We can animate the storm tracked over time by plotting the low precipitation regions at each timestep.

def update(t):
    """
    Animation function, called once for each timestep in the dataset.
    """
    # Reset the map on each timestep
    ax.clear()
    ax.set_extent(extent, crs=ccrs.PlateCarree())
    ax.set_aspect('auto')
    title = fig.suptitle("")

    field = data.isel(time=t).values # total precipitation data for current timestep

    # Colored contour lines
    cs = ax.contour(
        lon2d, lat2d, field,
        levels=levels,
        cmap=cmap,         
        linewidths=0.9,
        transform=ccrs.PlateCarree()
    )

    # tracked feature outlines + labels
    for feat in tracked[t]:
        mask = feat["mask"]

        ax.contour(
            lon2d, lat2d, mask.astype(int),
            levels=[0.5],
            colors="black",
            linewidths=1.6,
            transform=ccrs.PlateCarree()
        )

        y, x = feat["centroid_rc"]
        iy = int(round(y))
        ix = int(round(x))

        ax.plot(
            lon[ix], lat[iy],
            "ko", ms=3,
            transform=ccrs.PlateCarree()
        )

        ax.text(
            lon[ix], lat[iy],
            str(feat["track_id"]),
            fontsize=8,
            color="black",
            ha="left",
            va="bottom",
            transform=ccrs.PlateCarree(),
            bbox=dict(facecolor="white", edgecolor="none", alpha=0.7, pad=1)
        )

    # Create outlines for continents/coastlines and gridlines
    ax.coastlines(color="0.55", linewidth=0.6)
    gl = ax.gridlines(
        draw_labels=True,
        linewidth=0.4,
        color="0.5",
        alpha=0.25,
        linestyle="--"
    )
    
    gl.top_labels = False
    gl.right_labels = False
    title.set_text(
        f"Extratropical cyclone precipitation features at hour {t}"
    )
# Create map
fig, ax = plt.subplots(figsize=(12, 5), subplot_kw={"projection": ccrs.PlateCarree()})
extent = [lon.min(), lon.max(), lat.min(), lat.max()] # geographic boundaries of the map
ax.set_extent(extent, crs=ccrs.PlateCarree())

# Create colorbar
sm = ScalarMappable(norm=norm, cmap=cmap)
sm.set_array([])
cbar = fig.colorbar(
    sm,
    ax=ax,
    pad=0.15,
    orientation = 'horizontal'
)
cbar.set_label("Total Precipitation (mm LWE h$^{-1}$)")

# Create animation
anim = FuncAnimation(
    fig,
    update,
    frames=data.sizes["time"],
    interval=300,
    blit=False,
)

plt.close(fig)
HTML(anim.to_jshtml())
Loading...

This animation showcases the total precipitation values of low precipitation systems from hours 0 to 12. These feature systems appear between the latitudes 30°N and 70°N (hence the boundaries of the map) which is typical for an extratropical cyclone.

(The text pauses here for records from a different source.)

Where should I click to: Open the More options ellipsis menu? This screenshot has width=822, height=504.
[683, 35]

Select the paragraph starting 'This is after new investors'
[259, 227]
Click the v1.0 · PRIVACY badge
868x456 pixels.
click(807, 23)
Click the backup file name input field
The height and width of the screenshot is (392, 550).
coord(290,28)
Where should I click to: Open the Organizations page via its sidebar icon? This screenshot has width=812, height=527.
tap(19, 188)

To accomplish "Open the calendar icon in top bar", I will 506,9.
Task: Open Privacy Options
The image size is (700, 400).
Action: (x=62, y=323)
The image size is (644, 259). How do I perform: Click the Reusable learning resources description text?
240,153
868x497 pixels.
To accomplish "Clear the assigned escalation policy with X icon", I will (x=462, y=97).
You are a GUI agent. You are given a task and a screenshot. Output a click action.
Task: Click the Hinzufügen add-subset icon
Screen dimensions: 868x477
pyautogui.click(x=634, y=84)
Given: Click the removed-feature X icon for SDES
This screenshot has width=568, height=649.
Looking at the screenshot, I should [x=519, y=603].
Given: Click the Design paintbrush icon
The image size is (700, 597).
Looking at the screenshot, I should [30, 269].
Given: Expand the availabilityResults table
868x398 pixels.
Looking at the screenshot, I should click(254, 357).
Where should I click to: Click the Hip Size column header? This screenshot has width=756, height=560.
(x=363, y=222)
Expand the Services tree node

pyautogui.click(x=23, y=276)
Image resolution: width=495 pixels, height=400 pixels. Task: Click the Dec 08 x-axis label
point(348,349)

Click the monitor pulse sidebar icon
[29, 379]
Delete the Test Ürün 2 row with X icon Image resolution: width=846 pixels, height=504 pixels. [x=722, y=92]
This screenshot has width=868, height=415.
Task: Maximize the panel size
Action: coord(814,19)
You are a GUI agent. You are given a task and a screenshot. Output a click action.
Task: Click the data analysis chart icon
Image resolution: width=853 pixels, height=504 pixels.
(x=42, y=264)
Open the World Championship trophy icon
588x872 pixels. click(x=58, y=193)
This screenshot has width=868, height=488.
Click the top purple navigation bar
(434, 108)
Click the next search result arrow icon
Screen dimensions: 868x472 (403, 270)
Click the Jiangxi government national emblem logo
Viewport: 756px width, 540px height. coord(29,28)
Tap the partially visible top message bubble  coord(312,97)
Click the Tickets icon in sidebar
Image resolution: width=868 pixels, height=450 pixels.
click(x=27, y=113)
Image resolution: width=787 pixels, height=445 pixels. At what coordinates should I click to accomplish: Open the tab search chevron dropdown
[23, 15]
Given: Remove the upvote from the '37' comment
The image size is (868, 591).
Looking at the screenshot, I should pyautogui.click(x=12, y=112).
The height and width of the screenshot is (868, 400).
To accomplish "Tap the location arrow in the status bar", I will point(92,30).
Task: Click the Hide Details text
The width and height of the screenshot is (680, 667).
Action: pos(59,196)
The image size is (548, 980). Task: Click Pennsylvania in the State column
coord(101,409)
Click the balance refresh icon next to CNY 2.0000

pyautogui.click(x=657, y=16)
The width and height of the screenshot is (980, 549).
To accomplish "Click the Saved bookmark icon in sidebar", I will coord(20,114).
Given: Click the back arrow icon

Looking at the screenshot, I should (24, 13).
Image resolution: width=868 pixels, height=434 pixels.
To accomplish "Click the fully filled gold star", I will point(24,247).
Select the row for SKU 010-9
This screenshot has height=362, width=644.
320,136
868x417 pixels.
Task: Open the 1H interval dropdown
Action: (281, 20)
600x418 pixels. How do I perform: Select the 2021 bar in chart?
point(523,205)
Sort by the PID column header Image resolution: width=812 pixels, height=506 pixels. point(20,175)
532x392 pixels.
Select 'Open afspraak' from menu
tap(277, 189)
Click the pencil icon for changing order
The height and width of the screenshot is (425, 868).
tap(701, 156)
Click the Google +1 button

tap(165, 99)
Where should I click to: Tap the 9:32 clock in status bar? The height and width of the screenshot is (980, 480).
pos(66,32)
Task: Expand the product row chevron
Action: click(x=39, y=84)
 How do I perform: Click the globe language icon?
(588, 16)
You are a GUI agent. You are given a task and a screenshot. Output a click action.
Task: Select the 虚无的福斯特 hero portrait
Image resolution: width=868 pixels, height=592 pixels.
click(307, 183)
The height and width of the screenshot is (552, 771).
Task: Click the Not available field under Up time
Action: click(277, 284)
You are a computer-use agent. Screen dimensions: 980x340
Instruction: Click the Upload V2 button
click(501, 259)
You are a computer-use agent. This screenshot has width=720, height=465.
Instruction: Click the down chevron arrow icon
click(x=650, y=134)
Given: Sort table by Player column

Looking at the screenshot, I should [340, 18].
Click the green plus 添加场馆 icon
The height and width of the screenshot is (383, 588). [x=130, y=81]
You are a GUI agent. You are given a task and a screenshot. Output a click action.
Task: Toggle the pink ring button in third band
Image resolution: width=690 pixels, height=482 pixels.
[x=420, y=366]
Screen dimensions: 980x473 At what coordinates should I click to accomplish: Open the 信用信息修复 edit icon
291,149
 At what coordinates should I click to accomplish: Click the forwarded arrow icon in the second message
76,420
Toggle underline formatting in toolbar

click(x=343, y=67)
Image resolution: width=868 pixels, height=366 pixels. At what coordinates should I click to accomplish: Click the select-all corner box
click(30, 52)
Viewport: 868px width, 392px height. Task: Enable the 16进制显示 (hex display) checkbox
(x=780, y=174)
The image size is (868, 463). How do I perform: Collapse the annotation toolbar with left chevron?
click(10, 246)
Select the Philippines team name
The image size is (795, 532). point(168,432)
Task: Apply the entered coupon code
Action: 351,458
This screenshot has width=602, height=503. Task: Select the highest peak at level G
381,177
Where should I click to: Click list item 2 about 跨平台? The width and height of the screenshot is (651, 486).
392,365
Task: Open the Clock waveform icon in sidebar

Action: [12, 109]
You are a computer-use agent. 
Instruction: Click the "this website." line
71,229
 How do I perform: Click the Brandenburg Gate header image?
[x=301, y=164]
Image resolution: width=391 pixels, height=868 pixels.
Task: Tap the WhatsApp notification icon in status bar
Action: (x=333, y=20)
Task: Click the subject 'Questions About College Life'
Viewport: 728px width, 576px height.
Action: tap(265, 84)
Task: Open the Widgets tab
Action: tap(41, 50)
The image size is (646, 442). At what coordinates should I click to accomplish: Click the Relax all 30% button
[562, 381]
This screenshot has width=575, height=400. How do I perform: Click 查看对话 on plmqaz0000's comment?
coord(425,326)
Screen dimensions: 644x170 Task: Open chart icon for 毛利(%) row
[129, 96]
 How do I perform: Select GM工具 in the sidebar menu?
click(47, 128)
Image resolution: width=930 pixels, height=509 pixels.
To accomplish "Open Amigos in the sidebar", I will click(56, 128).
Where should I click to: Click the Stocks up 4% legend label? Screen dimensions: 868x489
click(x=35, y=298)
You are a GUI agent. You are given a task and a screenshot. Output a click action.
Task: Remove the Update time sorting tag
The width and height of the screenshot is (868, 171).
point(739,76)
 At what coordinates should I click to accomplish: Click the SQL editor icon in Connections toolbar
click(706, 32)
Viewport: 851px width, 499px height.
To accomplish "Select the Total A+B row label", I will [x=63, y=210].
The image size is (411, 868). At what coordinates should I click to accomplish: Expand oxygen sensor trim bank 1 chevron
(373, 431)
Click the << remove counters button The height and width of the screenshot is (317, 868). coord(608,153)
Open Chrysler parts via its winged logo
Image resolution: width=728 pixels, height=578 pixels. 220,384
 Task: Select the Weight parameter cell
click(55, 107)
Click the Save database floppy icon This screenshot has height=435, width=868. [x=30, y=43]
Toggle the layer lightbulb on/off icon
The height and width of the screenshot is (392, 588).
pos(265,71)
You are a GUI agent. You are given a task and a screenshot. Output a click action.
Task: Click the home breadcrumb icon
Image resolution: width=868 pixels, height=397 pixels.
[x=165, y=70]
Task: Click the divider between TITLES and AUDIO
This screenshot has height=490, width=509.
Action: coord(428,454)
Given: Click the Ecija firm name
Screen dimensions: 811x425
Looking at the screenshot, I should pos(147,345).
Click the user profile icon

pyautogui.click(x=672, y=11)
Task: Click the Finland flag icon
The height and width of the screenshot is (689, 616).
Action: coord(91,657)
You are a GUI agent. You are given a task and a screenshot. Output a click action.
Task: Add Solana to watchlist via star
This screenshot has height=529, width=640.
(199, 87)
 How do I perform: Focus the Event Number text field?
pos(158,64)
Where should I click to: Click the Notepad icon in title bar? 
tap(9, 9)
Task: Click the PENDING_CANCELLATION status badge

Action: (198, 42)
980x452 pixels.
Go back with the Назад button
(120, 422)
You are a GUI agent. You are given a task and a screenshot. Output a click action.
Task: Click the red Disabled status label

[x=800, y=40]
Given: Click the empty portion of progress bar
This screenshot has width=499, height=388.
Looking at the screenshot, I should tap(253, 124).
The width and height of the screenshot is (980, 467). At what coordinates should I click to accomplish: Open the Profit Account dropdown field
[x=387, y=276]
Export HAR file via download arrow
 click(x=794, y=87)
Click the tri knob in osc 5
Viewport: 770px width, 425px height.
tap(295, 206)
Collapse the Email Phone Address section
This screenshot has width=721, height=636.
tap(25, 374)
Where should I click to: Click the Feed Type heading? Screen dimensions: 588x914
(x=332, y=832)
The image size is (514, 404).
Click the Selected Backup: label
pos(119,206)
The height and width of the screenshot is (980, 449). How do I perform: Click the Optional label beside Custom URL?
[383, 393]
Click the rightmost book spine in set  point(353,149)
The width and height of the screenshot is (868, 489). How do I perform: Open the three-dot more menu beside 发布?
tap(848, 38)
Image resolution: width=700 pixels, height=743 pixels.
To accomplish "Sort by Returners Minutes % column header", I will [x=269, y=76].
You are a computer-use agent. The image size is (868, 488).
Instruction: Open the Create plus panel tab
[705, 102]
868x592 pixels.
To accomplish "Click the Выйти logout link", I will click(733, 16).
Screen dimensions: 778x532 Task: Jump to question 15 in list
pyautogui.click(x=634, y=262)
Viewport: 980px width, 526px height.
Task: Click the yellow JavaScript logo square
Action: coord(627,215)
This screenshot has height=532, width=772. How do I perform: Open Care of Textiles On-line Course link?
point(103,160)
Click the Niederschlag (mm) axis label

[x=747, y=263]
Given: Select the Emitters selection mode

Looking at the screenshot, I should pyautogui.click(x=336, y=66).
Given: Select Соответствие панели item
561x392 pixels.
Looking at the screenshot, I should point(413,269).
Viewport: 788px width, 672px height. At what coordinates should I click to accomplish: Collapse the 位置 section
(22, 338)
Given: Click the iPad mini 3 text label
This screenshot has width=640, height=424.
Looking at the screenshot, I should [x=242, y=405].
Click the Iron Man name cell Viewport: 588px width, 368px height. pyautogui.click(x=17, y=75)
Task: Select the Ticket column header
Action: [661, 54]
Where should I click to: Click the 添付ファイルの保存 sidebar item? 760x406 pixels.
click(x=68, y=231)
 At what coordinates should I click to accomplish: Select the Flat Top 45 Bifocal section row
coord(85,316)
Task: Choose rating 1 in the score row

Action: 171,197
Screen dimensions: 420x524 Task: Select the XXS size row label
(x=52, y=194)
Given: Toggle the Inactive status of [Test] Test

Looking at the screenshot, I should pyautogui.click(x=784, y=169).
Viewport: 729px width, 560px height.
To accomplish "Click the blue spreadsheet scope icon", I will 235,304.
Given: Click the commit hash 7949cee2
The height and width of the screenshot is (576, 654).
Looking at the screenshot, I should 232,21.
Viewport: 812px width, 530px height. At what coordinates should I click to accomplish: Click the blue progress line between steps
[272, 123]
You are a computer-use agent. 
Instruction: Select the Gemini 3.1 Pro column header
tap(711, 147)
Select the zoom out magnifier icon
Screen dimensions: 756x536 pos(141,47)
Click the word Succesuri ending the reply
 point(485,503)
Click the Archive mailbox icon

Through tracking, we see that most of the systems head towards the East as the hour increases. We also are able to track whether these precipitation areas break apart, which is typical behavior during an extratropical cyclone. For example, see the leftmost precipitation system on the map. It heads toward the East direction and splits at hour 7.